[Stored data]
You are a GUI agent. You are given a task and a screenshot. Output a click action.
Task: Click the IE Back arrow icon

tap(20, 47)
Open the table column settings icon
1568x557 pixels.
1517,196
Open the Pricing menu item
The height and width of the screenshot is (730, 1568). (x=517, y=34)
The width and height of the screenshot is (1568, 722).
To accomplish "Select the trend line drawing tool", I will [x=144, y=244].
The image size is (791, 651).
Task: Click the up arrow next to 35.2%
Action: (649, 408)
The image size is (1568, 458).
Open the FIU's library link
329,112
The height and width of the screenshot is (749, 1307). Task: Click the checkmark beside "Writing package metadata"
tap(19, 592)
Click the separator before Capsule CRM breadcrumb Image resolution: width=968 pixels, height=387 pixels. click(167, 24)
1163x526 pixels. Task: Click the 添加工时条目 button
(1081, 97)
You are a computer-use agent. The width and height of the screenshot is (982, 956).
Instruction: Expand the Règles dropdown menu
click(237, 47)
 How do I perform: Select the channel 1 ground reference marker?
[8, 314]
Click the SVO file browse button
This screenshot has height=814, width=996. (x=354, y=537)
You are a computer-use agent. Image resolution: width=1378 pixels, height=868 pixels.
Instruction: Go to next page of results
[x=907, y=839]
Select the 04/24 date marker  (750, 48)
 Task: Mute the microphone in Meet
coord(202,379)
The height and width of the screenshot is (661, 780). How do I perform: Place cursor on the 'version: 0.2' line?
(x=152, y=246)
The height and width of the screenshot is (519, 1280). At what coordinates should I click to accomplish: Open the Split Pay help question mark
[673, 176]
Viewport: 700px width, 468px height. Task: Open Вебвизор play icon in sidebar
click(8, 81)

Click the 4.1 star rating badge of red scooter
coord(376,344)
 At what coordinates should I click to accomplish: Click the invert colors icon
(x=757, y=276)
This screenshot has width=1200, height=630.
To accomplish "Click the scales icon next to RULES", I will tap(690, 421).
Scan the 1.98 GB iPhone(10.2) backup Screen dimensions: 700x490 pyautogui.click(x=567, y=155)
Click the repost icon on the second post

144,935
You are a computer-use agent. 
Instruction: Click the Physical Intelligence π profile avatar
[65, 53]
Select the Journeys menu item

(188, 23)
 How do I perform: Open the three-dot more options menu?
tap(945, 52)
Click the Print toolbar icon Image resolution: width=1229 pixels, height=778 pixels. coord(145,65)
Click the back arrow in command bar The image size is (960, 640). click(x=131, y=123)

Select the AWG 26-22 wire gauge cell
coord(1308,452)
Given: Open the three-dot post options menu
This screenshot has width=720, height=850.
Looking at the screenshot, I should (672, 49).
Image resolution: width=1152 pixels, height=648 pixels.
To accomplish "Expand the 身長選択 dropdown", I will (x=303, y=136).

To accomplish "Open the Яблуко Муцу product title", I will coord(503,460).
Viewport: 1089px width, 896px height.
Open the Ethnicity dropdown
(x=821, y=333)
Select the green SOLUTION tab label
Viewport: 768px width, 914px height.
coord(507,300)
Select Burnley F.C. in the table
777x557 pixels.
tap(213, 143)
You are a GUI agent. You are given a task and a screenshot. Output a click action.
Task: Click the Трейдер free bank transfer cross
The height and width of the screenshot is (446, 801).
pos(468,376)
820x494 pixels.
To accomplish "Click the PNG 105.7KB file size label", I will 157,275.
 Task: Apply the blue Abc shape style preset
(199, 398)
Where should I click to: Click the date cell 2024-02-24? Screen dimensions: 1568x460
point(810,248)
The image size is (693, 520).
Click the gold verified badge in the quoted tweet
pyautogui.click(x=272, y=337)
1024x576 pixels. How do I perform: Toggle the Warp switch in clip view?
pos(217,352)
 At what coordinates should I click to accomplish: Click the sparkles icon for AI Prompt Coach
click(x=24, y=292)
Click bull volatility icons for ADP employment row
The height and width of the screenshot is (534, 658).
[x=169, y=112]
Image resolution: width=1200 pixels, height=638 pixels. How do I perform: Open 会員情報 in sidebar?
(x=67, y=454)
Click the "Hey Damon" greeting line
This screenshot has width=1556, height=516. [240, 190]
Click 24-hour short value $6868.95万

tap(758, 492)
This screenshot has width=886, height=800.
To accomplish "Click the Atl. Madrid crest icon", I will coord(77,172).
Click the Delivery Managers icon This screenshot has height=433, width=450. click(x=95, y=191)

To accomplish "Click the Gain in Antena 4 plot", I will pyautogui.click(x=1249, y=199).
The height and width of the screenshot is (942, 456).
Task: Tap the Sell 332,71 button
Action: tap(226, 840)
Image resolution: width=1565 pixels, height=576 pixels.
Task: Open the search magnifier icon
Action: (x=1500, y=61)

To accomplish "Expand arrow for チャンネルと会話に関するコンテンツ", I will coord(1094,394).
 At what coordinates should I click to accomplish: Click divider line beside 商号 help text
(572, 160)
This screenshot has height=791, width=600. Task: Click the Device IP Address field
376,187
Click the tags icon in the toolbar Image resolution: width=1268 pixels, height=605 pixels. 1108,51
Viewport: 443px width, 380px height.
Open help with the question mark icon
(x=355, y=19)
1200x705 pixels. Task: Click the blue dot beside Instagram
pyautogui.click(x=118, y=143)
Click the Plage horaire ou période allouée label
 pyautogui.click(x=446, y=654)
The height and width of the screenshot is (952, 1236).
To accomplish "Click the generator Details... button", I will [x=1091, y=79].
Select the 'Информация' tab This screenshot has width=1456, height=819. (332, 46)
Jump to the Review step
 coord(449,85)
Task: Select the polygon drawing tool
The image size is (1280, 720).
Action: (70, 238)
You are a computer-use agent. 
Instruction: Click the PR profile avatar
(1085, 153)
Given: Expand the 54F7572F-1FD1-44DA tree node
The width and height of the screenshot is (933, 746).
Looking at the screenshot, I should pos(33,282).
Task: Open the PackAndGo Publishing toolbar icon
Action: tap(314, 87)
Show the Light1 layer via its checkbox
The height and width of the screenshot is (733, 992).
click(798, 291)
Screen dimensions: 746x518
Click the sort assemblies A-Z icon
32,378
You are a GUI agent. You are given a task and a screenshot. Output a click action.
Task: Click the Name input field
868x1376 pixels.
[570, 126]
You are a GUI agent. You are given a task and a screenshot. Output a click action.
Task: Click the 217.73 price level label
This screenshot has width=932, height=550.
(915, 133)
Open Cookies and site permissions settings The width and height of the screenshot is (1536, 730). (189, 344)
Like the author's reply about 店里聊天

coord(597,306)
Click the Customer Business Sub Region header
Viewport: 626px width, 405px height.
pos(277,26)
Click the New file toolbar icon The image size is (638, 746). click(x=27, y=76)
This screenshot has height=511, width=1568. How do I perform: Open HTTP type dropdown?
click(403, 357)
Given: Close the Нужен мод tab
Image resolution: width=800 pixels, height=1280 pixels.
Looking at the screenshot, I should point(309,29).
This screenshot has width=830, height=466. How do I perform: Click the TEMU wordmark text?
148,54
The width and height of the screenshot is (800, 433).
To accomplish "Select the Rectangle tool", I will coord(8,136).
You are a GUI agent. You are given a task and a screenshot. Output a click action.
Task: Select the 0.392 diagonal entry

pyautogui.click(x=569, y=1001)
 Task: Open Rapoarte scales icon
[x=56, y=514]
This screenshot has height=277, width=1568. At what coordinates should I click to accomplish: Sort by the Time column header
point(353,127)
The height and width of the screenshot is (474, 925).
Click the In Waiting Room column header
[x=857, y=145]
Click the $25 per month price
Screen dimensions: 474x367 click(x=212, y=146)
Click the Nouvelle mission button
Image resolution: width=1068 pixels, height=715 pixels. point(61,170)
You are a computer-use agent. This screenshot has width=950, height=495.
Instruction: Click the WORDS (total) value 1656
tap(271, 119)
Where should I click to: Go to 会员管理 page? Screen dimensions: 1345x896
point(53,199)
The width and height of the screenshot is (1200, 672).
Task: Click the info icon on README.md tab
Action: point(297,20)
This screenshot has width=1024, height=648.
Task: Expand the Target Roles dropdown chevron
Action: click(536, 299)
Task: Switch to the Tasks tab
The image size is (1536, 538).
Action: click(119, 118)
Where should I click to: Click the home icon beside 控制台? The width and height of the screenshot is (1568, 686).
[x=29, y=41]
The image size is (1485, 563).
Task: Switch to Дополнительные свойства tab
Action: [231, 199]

Problem to work on: Set down exactly the lines from the start of the records to the line with "You are a computer-use agent. The". Include that line, and add nothing more.

Answer for this exercise:
You are a GUI agent. You are given a task and a screenshot. Output a click action.
Task: Click the IE Back arrow icon

tap(20, 47)
Open the table column settings icon
1568x557 pixels.
1517,196
Open the Pricing menu item
The height and width of the screenshot is (730, 1568). (x=517, y=34)
The width and height of the screenshot is (1568, 722).
To accomplish "Select the trend line drawing tool", I will [x=144, y=244].
The image size is (791, 651).
Task: Click the up arrow next to 35.2%
Action: (649, 408)
The image size is (1568, 458).
Open the FIU's library link
329,112
The height and width of the screenshot is (749, 1307). Task: Click the checkmark beside "Writing package metadata"
tap(19, 592)
Click the separator before Capsule CRM breadcrumb Image resolution: width=968 pixels, height=387 pixels. click(167, 24)
1163x526 pixels. Task: Click the 添加工时条目 button
(1081, 97)
You are a computer-use agent. The width and height of the screenshot is (982, 956).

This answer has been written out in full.